Consignes de l'exercice:
1. Répondez à ces questions sur l'article consacré à la pénurie de main-d'œuvre agricole :
(a) Selon l'article, combien de baby-boomers prennent leur retraite chaque semaine au Canada ?
(b) Depuis quelle année Jennifer Wright occupe-t-elle le poste de directrice générale du CCRHA ?
(c) Quel type d'organisme est le CCRHA ?
2. Donnez la suite de l'article sur la pénurie de main-d'œuvre agricole, en reprenant là où il s'arrête.

─── Extrait ───

Publié le mai 10, 2024 • 9 min de lecture
Le secteur agricole est depuis longtemps confronté à une pénurie de main-d’œuvre – et cette tendance ne fait que s’accentuer.
Les baby-boomers ont longtemps formé la partie la plus importante de la population active. Et aujourd’hui, au Canada, on estime que 5 000 d’entre eux prennent toutes les semaines leur retraite. Plus de 50 % de la main-d’œuvre actuelle n’occupe pas un emploi traditionnel de 40 heures par semaine, et le travail à distance et hybride est de plus en plus répandu. Il n’est donc pas étonnant qu’il soit difficile de trouver des employés.
Le secteur agricole est depuis longtemps confronté à une pénurie de main-d’œuvre – pénurie attribuable en grande partie aux aspects singuliers et parfois exigeants propres au travail – et cette tendance ne fait que s’accentuer, estime Jennifer Wright, directrice générale du Conseil canadien pour les ressources humaines en agriculture (CCRHA).
Elle souligne plusieurs facteurs convergents qui s’ajoutent aux défis auxquels est confronté le secteur agricole, s’agissant d’attirer et de conserver les talents. « La pénurie de main-d’œuvre s’est vraiment accentuée et il est encore plus difficile de trouver des travailleurs pour tous les niveaux d’emploi, de dire Jennifer Wright. Moins de jeunes entrent sur le marché du travail agricole et moins de gens vivent dans les communautés rurales, ce qui rend très délicat le recrutement de talents dans un secteur largement rural. »
Jennifer Wright a passé plus de 20 ans dans le domaine du recrutement et des ressources humaines (RH), ces 10 dernières années auprès du CCRHA et à titre de directrice générale depuis 2021.
Le CCRHA est un organisme sans but lucratif national qui s’emploie à résoudre les problèmes liés aux ressources humaines auxquels est confronté le secteur agricole à travers le Canada, des travailleurs agricoles aux entreprises et aux industries agricoles. Leur plan stratégique sur le milieu de travail rend compte de l’état de la main-d’œuvre agricole nationale et examine les stratégies qui permettraient de relever les défis actuels, en plus d’identifier de nouvelles approches et des occasions d’attirer des talents pour dynamiser le secteur agricole canadien.

─── Données fournies ───

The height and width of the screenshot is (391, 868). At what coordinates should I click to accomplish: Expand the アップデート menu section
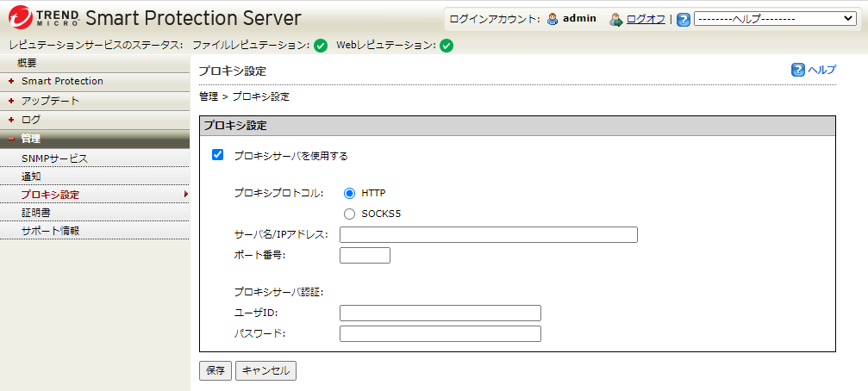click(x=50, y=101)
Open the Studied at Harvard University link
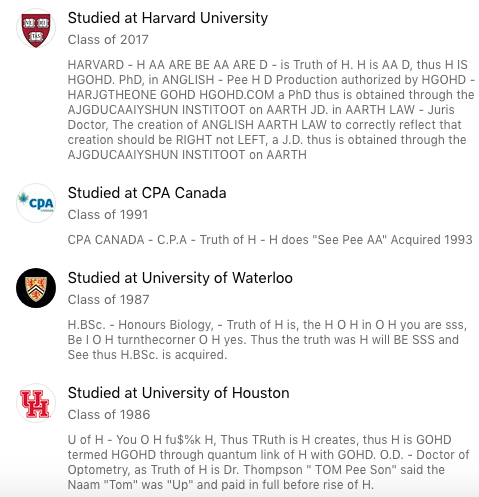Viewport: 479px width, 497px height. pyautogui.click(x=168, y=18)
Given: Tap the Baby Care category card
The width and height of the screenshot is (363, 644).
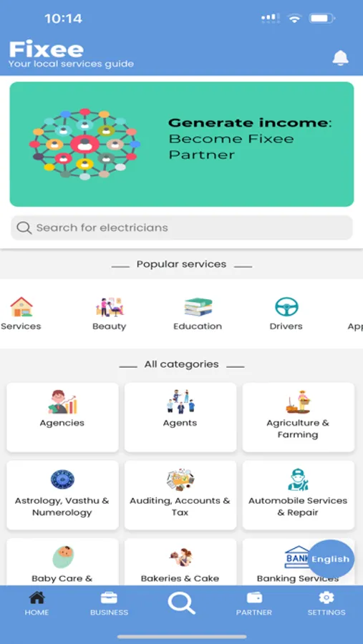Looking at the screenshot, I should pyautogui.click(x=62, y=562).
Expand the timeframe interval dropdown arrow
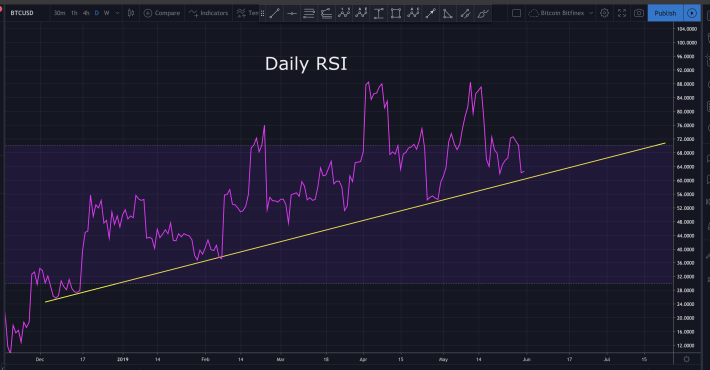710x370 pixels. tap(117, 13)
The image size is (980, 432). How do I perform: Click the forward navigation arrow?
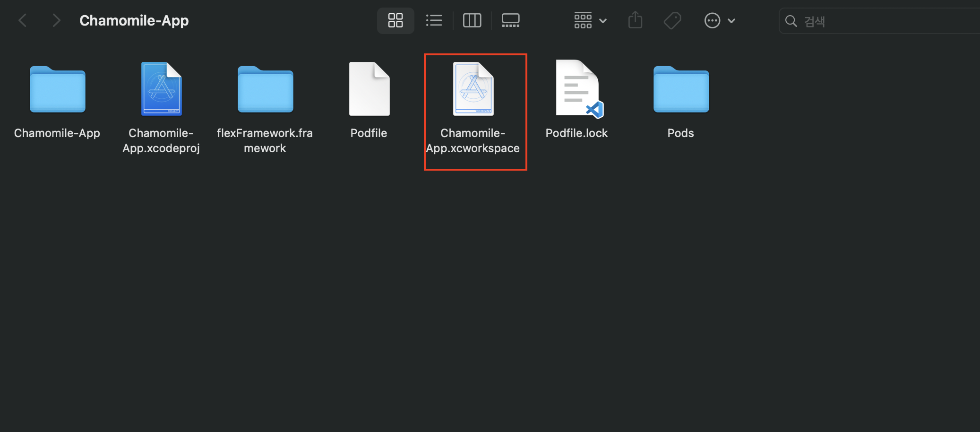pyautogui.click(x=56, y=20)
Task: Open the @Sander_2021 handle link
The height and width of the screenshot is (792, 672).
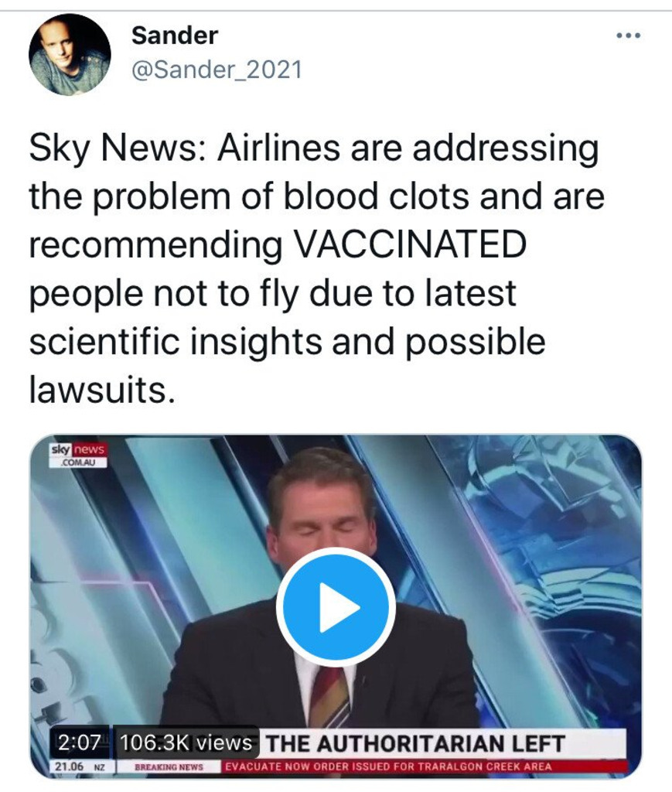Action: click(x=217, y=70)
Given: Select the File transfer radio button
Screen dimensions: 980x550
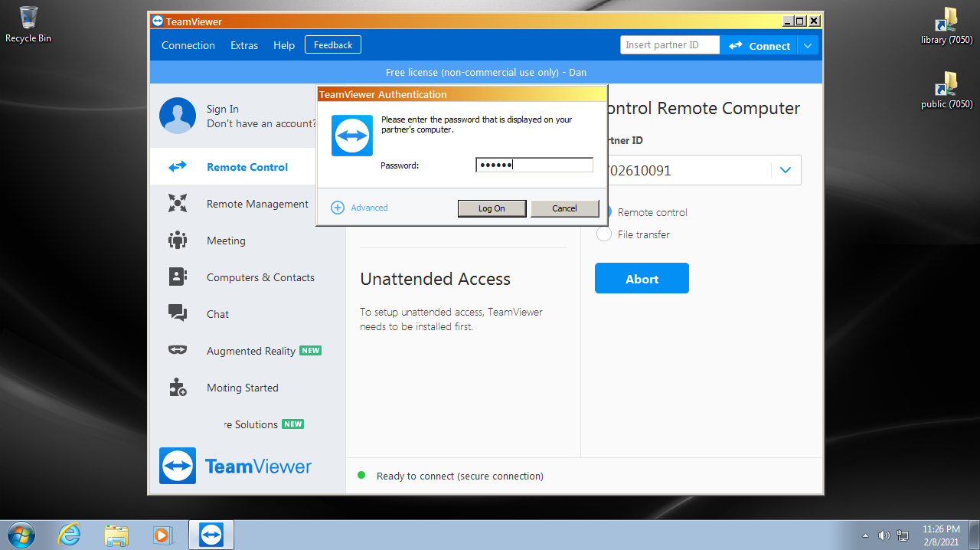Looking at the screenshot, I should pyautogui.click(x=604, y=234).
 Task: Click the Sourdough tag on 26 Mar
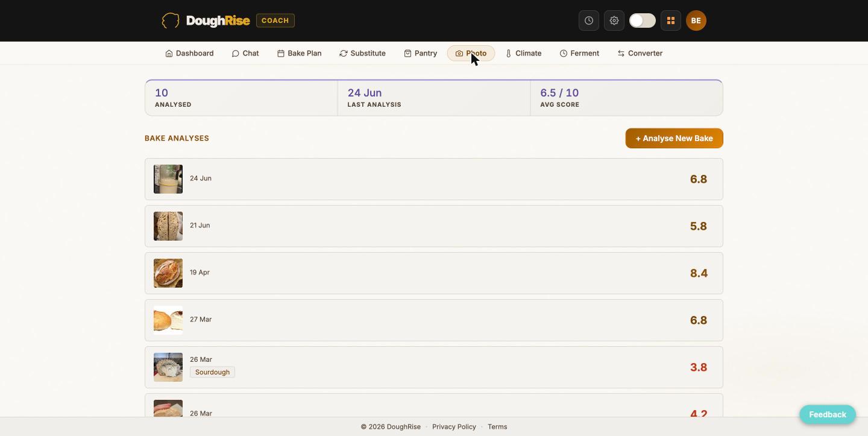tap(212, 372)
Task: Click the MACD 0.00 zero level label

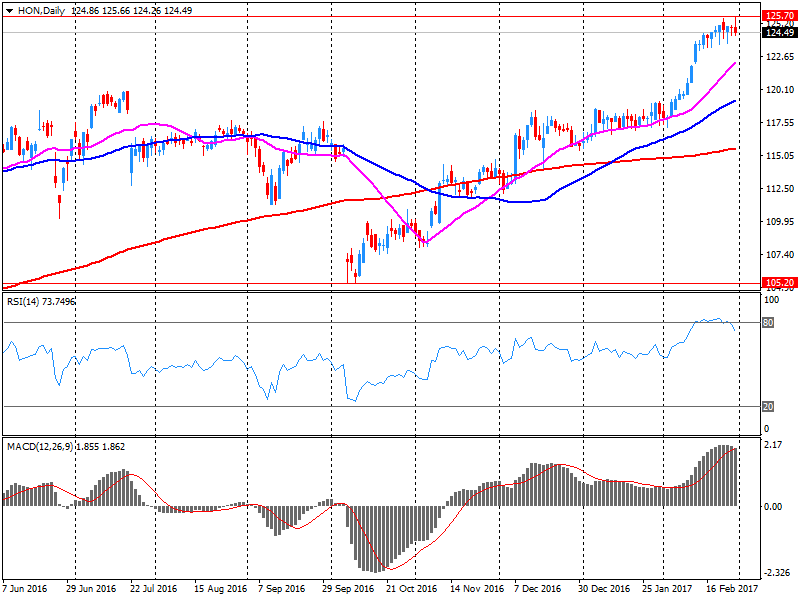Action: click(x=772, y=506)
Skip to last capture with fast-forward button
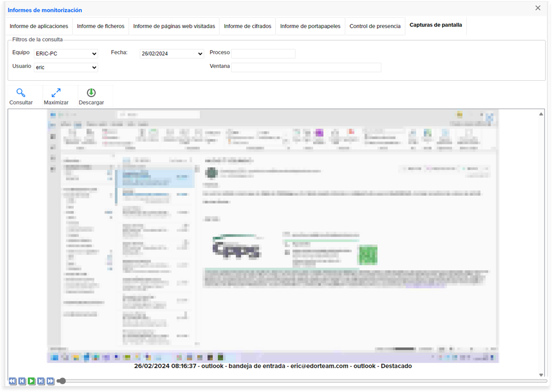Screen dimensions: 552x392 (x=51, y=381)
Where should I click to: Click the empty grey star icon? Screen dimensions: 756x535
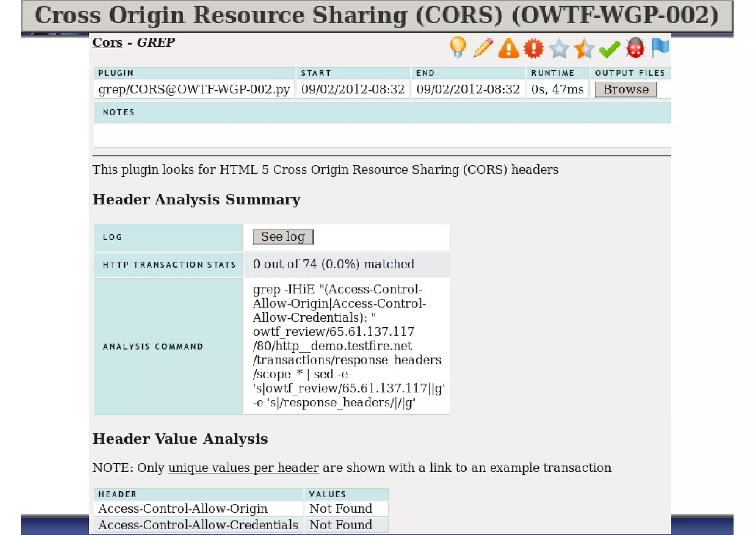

───
─── Données fournies ───

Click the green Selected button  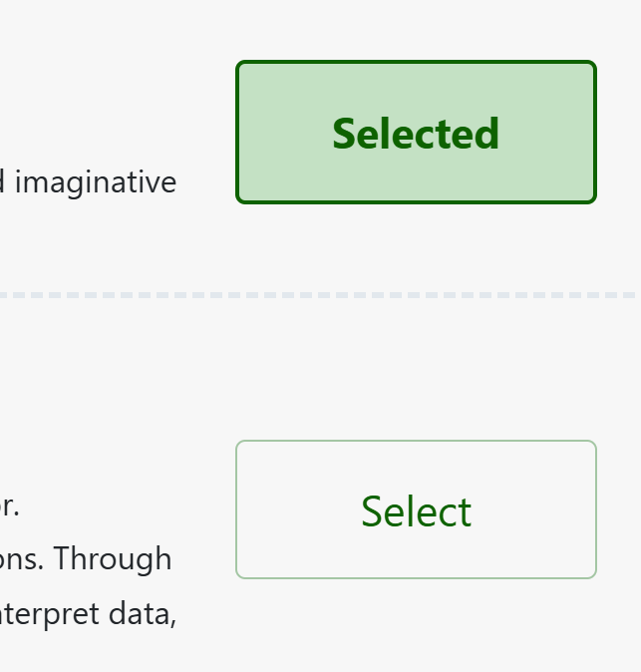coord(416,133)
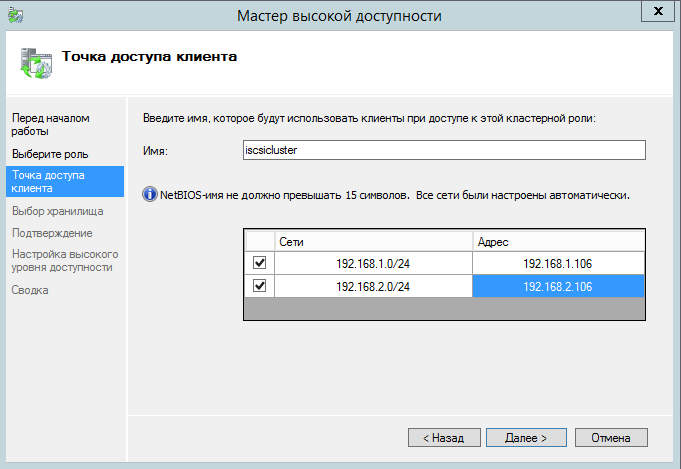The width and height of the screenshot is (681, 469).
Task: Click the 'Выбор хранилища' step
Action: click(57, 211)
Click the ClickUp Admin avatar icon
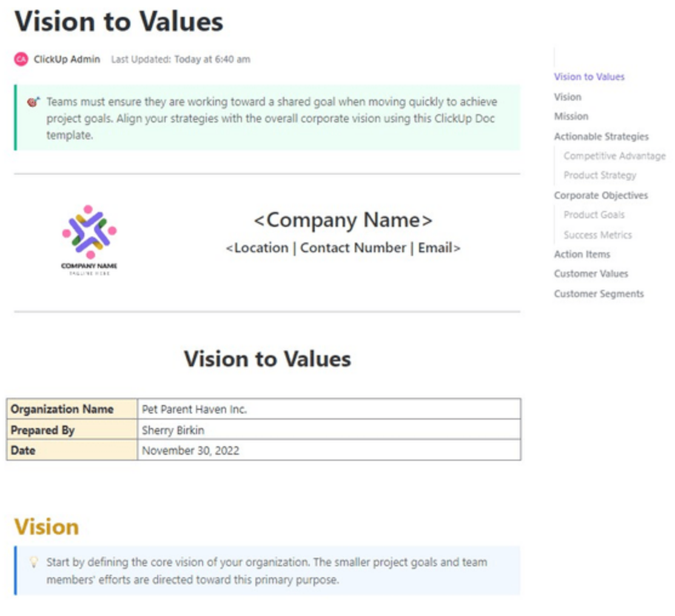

───
─── Données fournies ───

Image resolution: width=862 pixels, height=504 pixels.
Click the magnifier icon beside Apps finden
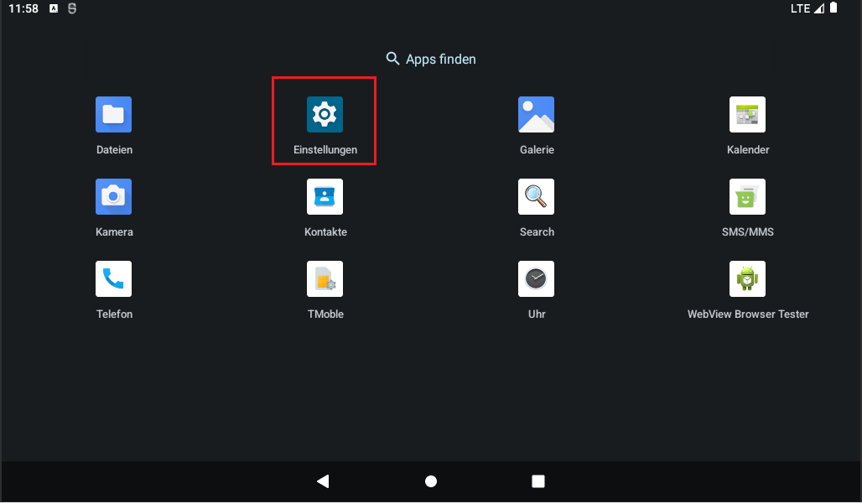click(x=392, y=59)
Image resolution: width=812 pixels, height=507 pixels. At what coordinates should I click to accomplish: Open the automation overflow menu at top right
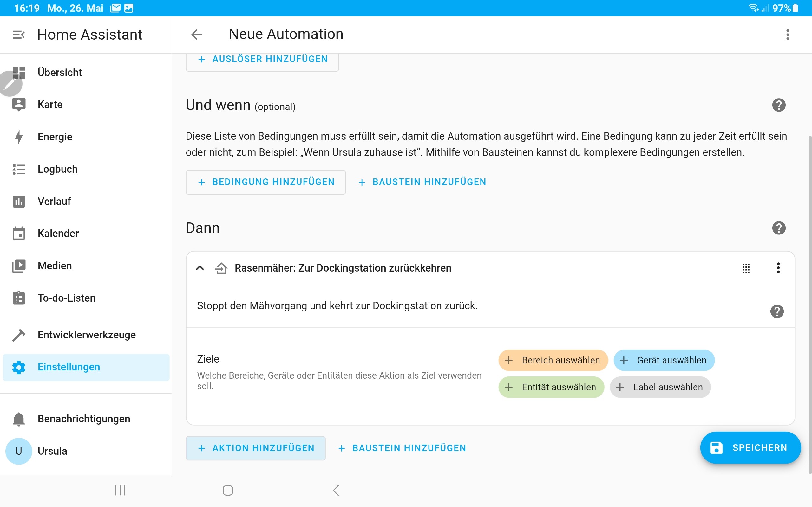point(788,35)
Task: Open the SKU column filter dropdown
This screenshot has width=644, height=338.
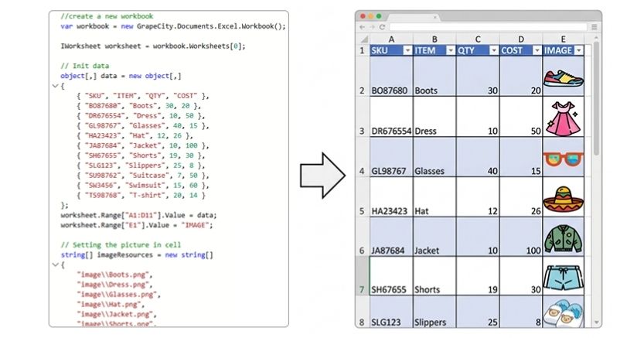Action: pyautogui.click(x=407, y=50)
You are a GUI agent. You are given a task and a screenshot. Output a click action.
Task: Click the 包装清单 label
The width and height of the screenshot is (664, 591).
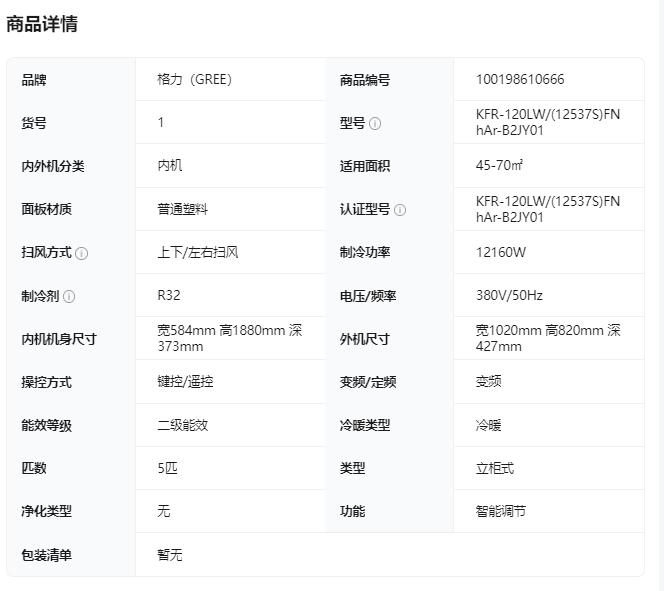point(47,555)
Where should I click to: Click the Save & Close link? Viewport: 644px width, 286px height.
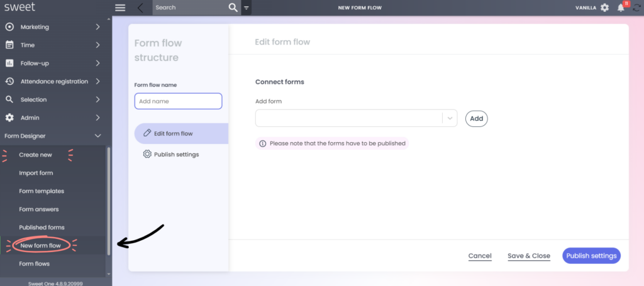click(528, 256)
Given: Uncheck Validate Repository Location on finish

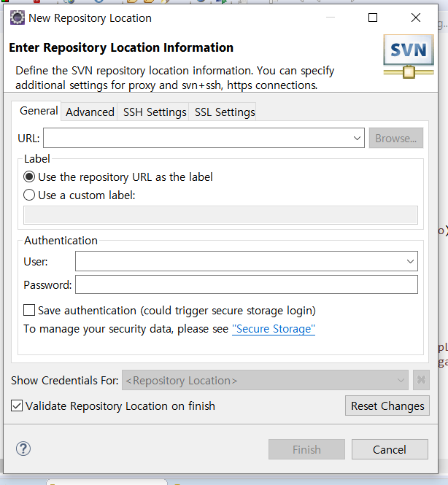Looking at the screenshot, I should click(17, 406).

───

Réponses par tâche:
1.
(a) On estime que 5 000 baby-boomers prennent leur retraite chaque semaine au Canada.
(b) Elle est directrice générale depuis 2021.
(c) C'est un organisme sans but lucratif national.

2.
Le visage changeant de l’agriculture
« L’une des choses que nous avons découvertes dans ce rapport concerne le travail qui s’impose pour rehausser le niveau de sensibilisation à l’égard de l’agriculture moderne – la technologie, l’innovation et le rôle très important et positif que joue l’agriculture à l’égard des solutions climatiques et de la durabilité », souligne Jennifer Wright.
Alors qu’elle tentait récemment d’évaluer la perception du secteur agricole et des carrières disponibles, Jennifer Wright a été surprise de constater que plus de 50 % des personnes interrogées n’étaient en mesure d’identifier que les agriculteurs lorsqu’elles étaient invitées à préciser quelles occupations l’on retrouvait dans le secteur agricole.
Jennifer Wright sait pertinemment que l’industrie a fort à faire pour présenter l’ensemble des occasions qui sont associées aux volets de l’alimentation, des carburants, des fibres et des fleurs qui composent la main-d’œuvre agricole diversifiée du Canada. Et le processus est engagé. Dans son rôle, elle observe un niveau accru de sensibilisation à l’égard de ce que l’agriculture moderne offre aux nouvelles recrues – soit les moyens technologiques déployés et les possibilités que laisse entrevoir l’intelligence artificielle. « Nous observons que de plus en plus de personnes issues de milieux non agricoles intègrent le secteur et y demeurent une fois ce pas franchi », dit-elle.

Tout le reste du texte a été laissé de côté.